§ **Your task**:
Count every line in the records below that contains the string "size". Report that number alone.

━━━ Exercise data

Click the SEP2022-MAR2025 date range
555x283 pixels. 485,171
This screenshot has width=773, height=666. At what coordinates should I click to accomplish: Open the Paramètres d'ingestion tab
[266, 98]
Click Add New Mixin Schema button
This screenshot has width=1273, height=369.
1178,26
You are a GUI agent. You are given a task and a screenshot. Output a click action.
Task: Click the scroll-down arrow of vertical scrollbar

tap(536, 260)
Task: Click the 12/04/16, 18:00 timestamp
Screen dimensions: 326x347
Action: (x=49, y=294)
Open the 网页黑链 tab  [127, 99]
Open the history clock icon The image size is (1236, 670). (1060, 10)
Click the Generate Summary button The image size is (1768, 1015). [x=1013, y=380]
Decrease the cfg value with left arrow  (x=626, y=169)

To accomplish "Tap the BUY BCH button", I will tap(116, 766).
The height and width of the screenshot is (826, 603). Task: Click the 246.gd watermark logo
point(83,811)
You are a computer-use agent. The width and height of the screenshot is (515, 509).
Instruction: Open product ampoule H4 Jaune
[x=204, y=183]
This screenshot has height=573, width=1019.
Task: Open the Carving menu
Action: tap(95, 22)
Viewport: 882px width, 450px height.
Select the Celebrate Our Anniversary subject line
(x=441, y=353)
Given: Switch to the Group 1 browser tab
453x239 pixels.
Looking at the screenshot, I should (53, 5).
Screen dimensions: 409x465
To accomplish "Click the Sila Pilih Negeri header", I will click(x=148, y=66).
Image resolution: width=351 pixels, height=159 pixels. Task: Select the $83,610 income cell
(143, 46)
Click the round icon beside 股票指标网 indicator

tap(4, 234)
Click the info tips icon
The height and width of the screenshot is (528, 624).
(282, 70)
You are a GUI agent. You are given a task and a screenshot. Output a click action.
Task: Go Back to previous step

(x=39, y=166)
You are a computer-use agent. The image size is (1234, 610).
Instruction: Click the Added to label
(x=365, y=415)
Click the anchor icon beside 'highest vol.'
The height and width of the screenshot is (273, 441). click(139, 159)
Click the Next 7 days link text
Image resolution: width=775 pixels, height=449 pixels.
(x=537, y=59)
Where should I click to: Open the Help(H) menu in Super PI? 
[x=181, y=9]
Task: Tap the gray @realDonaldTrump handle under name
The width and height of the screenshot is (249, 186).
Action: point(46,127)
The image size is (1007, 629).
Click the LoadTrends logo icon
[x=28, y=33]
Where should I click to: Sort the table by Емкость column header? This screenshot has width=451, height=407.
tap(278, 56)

━━━━━━

§ **Response box**:
4